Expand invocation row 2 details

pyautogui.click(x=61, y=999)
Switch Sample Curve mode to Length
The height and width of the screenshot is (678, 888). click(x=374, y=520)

==

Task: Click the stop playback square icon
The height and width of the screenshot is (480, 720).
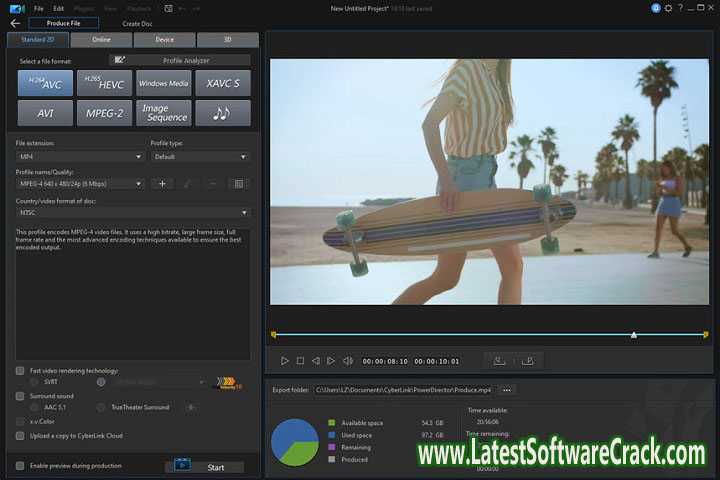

==

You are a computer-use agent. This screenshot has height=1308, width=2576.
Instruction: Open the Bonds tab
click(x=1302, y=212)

To do: Copy out the material word for word, from the line that contains "Expand invocation row 2 details" through the line that contains "The height and width of the screenshot is (678, 888).", including both of those lines.

Correct response:
Expand invocation row 2 details

pyautogui.click(x=61, y=999)
Switch Sample Curve mode to Length
The height and width of the screenshot is (678, 888). click(x=374, y=520)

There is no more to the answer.